For Chinese New Year, I was feeling a little homesick. I got myself some Chinese food in Germany. The restaurant was called Shanghai but it didn’t have xiao long bao. I was kind of craving soupy buns. I started in my limited Mandarin which I’ve since forgotten. But I heard the waiters speaking Cantonese, so I switched to Cantonese, which believe it or not, was better than my non-existent German, especially for restaurant vocabulary. It’s really sad that I’ve forgotten my Mandarin to the extent that my pathetic Cantonese is better. It’s interesting that they speak Cantonese. They must be older immigrants. There is a significant Chinese diaspora in Europe, but at least in Italy, they mostly speak Mandarin. It was some expensive Chinese food but it was worth it. I had pork fried noodles (which was a different noodle than I was expecting) and chasiu bao.

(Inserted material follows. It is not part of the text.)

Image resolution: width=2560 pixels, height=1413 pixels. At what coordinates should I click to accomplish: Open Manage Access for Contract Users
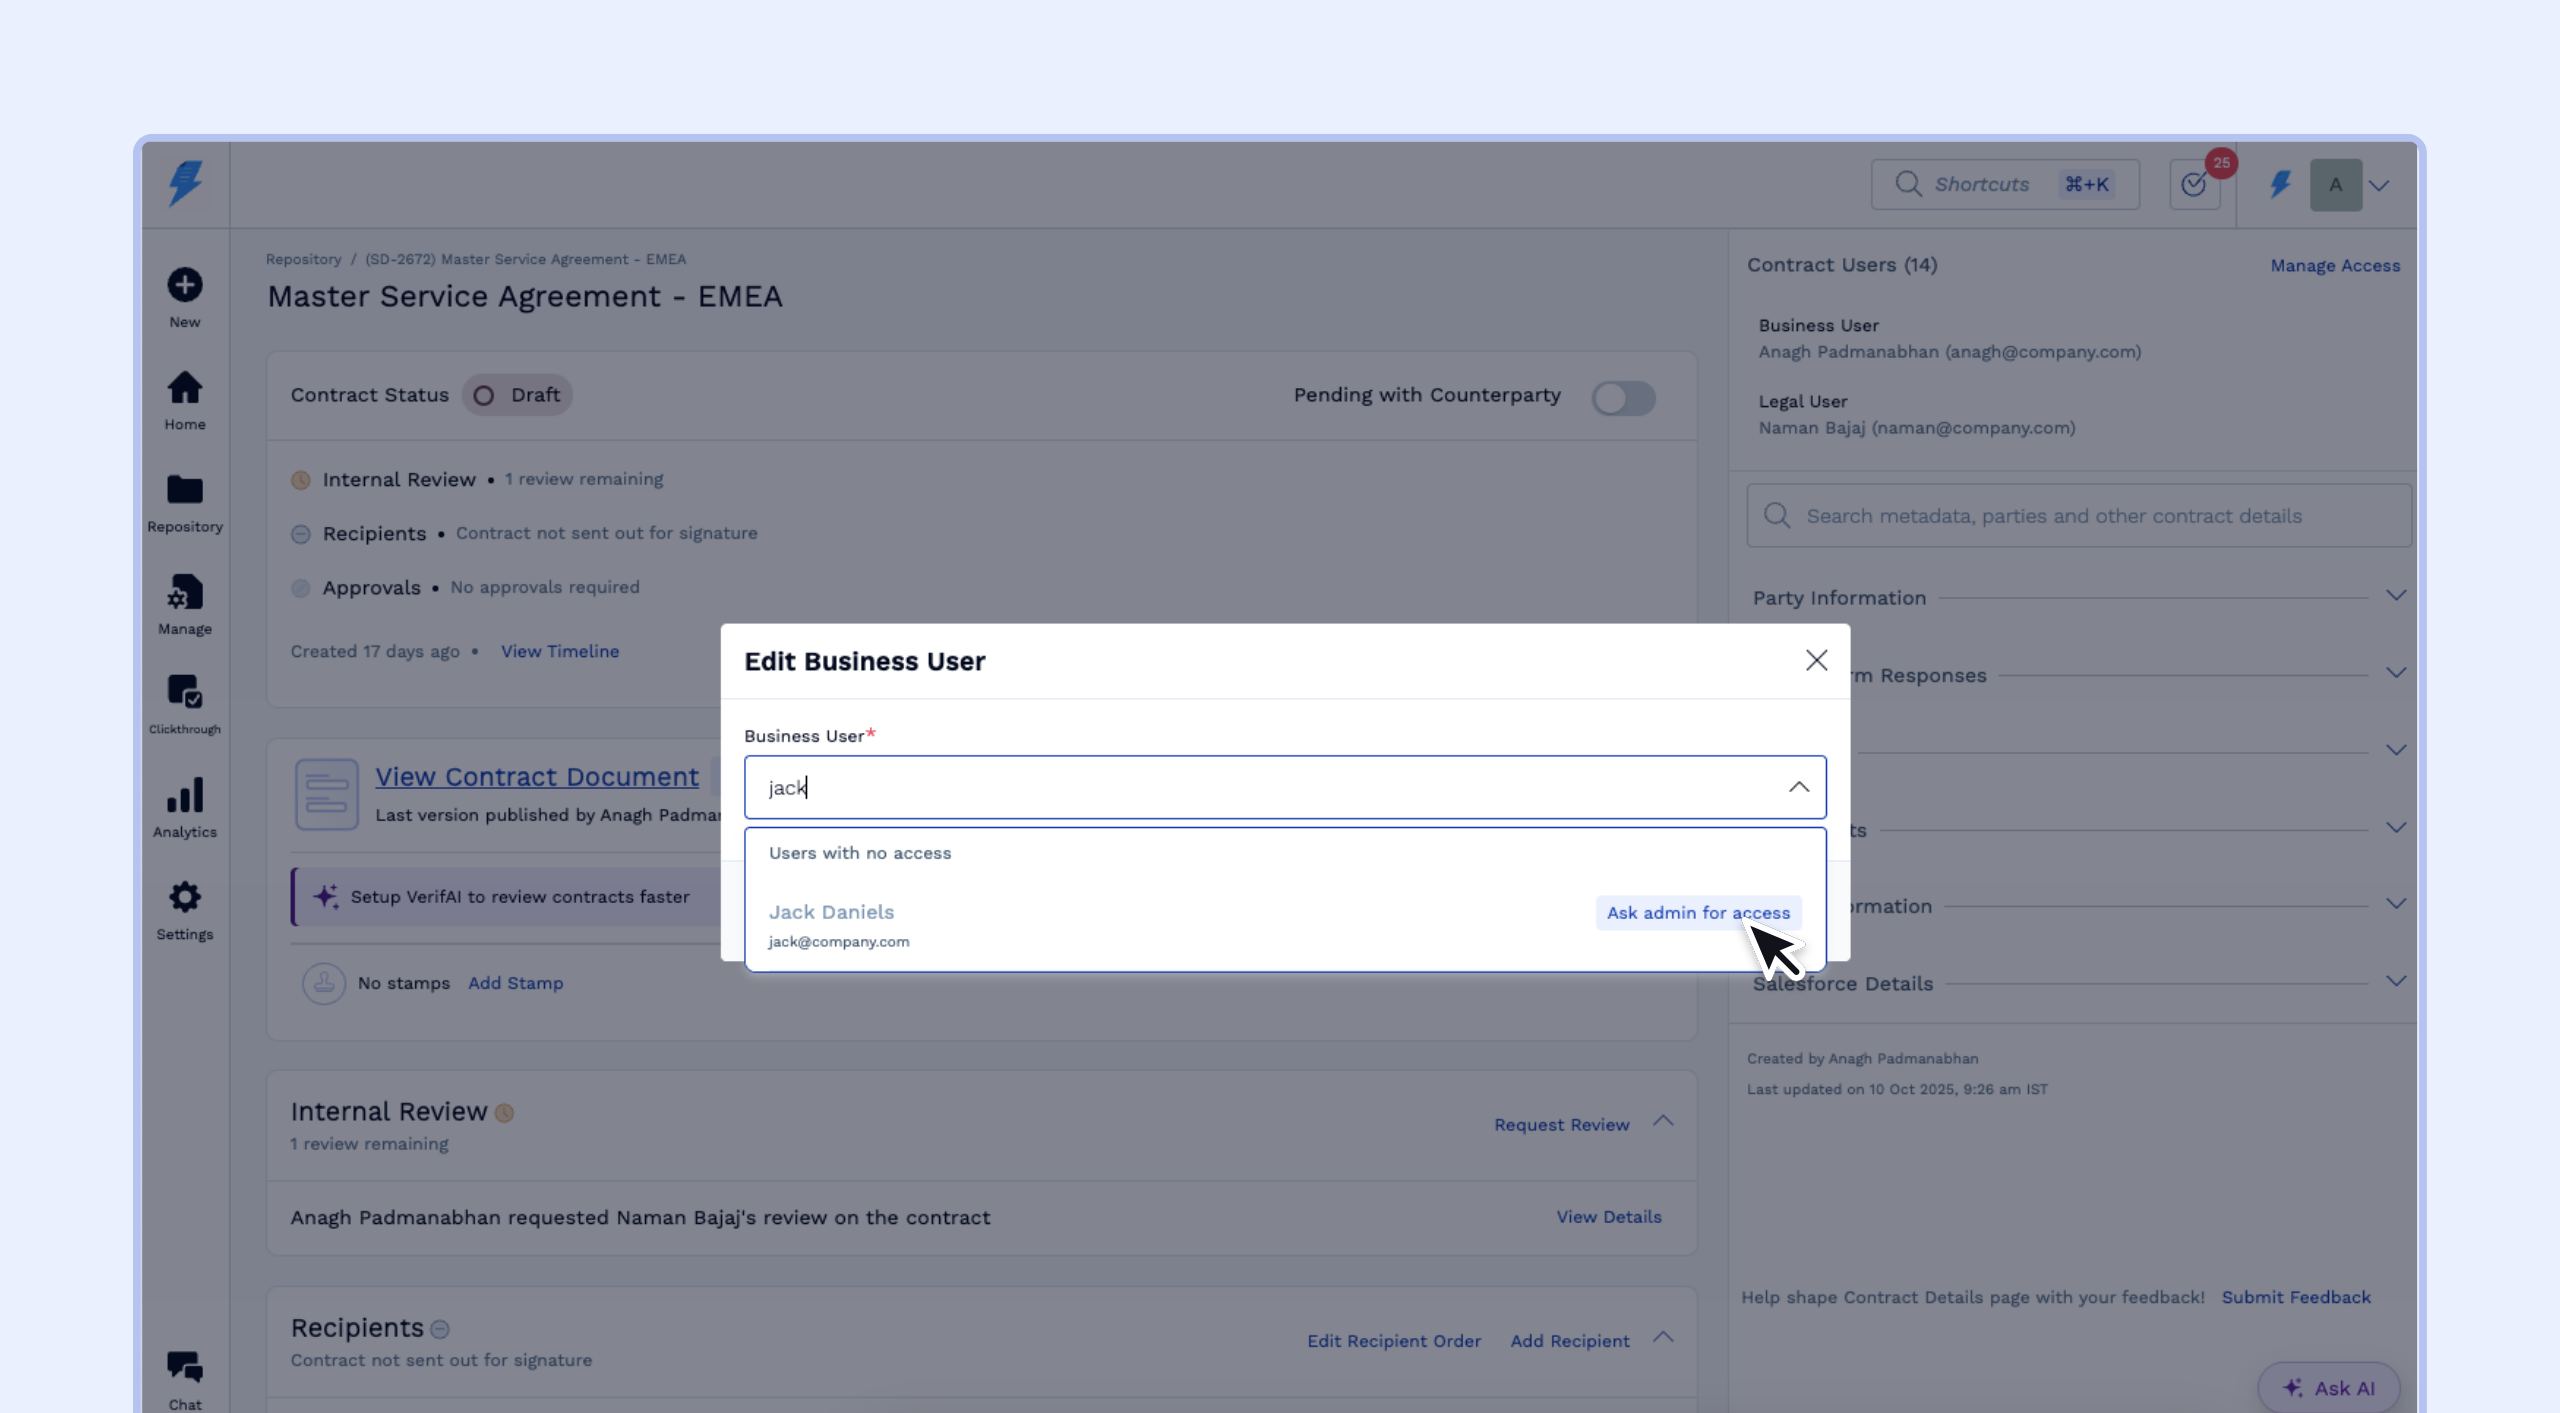[2335, 265]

I have a good friend at SAIS that is from Munich and she was back home for break. She had a lot to do but was able to meet me one night for drinks. We met pretty late though. I had a lot of time to kill. If I had known earlier and had thought about it, I probably could’ve went to a concert. Munich has some of the best orchestras in Europe, the Bavarian Radio Symphony, the Munchen Philharmoniker, etc. Oh well. It was really nice to hang out with Antonia and her friend Fabio. I know I wasn’t alone for long, but it was nice to see someone I knew. We took the train back together. It was a nice, but very hot, train. And it’s quite a long ride. It was definitely good to have company. They even had a dining car, like a real classic long distance train. The ride goes through the picturesque Alps. It’s very pretty. We’re riding along the sides of these mountains. I always missed the good pictures, you’ll just have to believe me.